Ancak "Parasız Yatılı"yı bir yoksulluk edebiyatı örneği olarak görmek, ona yapılacak en büyük haksızlıktır. Füruzan'ın asıl ustalığı, karakterlerinin maddi yoksunluklarının ötesinde, onların zengin ve karmaşık iç dünyalarını olağanüstü bir duyarlılıkla resmetmesinde yatar. Birbirine dolanan uzun, akıcı cümleleri, bir anıdan diğerine atlayan bilinç akışı tekniği, okuru karakterin zihnine misafir eder. "Piyano Çalabilmek" öyküsündeki annenin, sefalet dolu bugününün karşısına sürekli kaybettiği o şaşaalı geçmişi koyduğu içli monologları, bu üslubun en dokunaklı örneklerindendir.

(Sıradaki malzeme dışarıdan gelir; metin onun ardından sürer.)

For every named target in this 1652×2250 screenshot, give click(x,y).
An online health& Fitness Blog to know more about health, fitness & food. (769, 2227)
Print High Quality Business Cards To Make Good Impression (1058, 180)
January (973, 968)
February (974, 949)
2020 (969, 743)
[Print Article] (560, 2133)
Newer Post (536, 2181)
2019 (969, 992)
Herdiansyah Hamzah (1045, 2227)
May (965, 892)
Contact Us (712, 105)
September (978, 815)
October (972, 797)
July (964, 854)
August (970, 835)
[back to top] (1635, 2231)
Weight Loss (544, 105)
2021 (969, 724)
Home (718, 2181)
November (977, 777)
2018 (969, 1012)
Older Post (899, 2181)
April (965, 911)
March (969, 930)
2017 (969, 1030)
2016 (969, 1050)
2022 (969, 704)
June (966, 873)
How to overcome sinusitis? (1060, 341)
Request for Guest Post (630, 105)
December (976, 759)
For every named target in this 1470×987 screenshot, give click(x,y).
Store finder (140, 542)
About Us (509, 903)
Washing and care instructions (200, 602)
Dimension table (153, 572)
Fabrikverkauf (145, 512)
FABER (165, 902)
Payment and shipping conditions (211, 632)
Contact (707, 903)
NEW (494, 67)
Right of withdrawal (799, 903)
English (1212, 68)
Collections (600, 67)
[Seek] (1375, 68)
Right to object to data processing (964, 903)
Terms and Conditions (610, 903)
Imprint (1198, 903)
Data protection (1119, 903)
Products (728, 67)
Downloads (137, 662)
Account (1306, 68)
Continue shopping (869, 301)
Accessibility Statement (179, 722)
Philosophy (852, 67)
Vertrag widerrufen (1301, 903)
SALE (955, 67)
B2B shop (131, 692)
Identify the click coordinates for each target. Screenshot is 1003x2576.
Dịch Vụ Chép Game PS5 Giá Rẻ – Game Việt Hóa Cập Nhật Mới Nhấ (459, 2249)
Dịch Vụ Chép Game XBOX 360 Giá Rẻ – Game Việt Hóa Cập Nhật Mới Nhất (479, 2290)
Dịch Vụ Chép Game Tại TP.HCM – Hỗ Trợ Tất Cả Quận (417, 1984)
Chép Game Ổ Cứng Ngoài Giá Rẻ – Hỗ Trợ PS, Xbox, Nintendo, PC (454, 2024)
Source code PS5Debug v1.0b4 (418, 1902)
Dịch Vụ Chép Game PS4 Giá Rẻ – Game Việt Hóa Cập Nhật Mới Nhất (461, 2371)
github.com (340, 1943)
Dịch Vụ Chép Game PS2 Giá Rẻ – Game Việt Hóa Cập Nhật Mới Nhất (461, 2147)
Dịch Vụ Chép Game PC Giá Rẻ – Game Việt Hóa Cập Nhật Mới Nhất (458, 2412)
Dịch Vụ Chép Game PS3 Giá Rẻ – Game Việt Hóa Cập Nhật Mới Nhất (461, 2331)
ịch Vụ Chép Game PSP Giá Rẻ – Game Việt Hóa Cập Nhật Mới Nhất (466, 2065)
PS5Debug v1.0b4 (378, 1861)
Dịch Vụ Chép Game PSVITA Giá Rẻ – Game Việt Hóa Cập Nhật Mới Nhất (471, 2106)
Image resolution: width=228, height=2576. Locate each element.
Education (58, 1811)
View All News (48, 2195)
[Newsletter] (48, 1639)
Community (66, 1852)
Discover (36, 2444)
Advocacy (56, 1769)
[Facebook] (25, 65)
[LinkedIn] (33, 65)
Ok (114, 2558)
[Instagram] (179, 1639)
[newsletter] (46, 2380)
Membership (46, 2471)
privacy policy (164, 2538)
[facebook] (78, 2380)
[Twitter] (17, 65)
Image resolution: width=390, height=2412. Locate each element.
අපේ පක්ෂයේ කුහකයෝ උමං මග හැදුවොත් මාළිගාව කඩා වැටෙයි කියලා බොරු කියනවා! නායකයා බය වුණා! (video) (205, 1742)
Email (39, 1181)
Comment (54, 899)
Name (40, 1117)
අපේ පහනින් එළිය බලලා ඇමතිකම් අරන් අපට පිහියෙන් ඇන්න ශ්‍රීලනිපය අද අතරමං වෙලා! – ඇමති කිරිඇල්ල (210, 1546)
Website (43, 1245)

Annelerin kızlarına, kızların annelerine baktığı o anlarda, sevgi, beklenti, hayal kırıklığı ve sessiz bir dayanışma iç içe geçer.
Füruzan'ın dili, süssüz olduğu kadar çarpıcıdır. En sıradan anları ve nesneleri, derin bir melankoli ve güzellikle donatır. "Sabah Eskimişliğin" öyküsündeki anlatıcının şu sözleri, yazarın ruh hallerini ne kadar incelikle işlediğinin kanıtıdır: "Ah... çocukluğumu da eskisi gibi sevemiyorum, buna tam sevmemek de denemez, işte öylesine bir şey." Bu "öylesine bir şey" ifadesi, Füruzan'ın anlattığı kayıp hissinin, adlandırılamayan o ince kederin ta kendisidir. Karakterler, büyük isyanlar yerine küçük direnişlerle var olurlar; yıpranmış bir eşyaya tutunarak, bir hayal kurarak ya da sadece sessizce gözlemleyerek.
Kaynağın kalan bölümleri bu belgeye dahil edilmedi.